Source excerpt:
::::::::::
For tests, point RTMANAGER_POSTGRES_PRIMARY_DSN and
RTMANAGER_REDIS_MASTER_ADDR at the testcontainers fixtures the
service-local harness brings up
(integration-tests.md §7).
Internal HTTP Examples
Every endpoint admits the optional X-Galaxy-Caller header which the
handler records as op_source in operation_log (gm → gm_rest,
admin → admin_rest; missing or unknown values default to
admin_rest in v1). Decision: services.md §18.
Probe a runtime record
curl -s -H 'X-Galaxy-Caller: gm' \
http://localhost:8096/api/v1/internal/runtimes/game-01HZ...
Response (200 OK):
{
"game_id": "game-01HZ...",
"status": "running",
"current_container_id": "1f2a...",
"current_image_ref": "galaxy/game:1.4.0",
"engine_endpoint": "http://galaxy-game-game-01HZ...:8080",
"state_path": "/var/lib/galaxy/games/game-01HZ...",
"docker_network": "galaxy-net",
"started_at": "2026-04-28T07:18:54Z",
"stopped_at": null,
"removed_at": null,
"last_op_at": "2026-04-28T07:18:54Z",
"created_at": "2026-04-28T07:18:54Z"
::::::::::
Entries shown:
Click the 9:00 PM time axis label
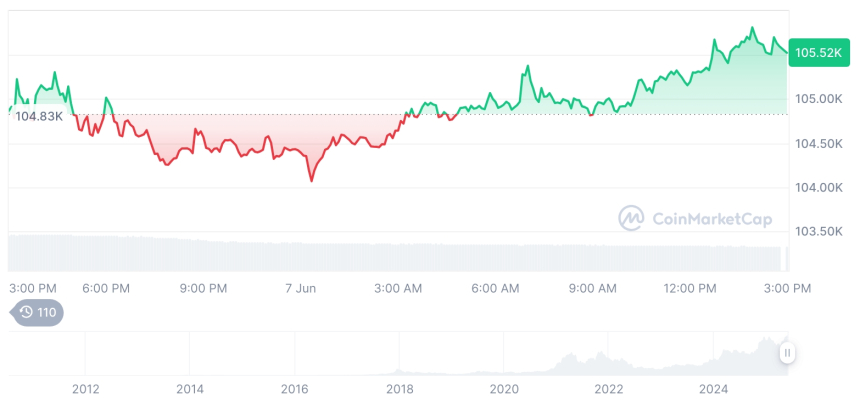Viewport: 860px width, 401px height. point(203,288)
::::::::::
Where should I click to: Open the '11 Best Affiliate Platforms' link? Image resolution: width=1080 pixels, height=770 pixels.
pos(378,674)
::::::::::
Task description: From the runtime service excerpt, quote the part that opens with the words containing "For tests, point" and closes with "http://localhost:8096/api/v1/internal/runtimes/game-01HZ...".

Result of the exercise:
For tests, point RTMANAGER_POSTGRES_PRIMARY_DSN and
RTMANAGER_REDIS_MASTER_ADDR at the testcontainers fixtures the
service-local harness brings up
(integration-tests.md §7).
Internal HTTP Examples
Every endpoint admits the optional X-Galaxy-Caller header which the
handler records as op_source in operation_log (gm → gm_rest,
admin → admin_rest; missing or unknown values default to
admin_rest in v1). Decision: services.md §18.
Probe a runtime record
curl -s -H 'X-Galaxy-Caller: gm' \
http://localhost:8096/api/v1/internal/runtimes/game-01HZ...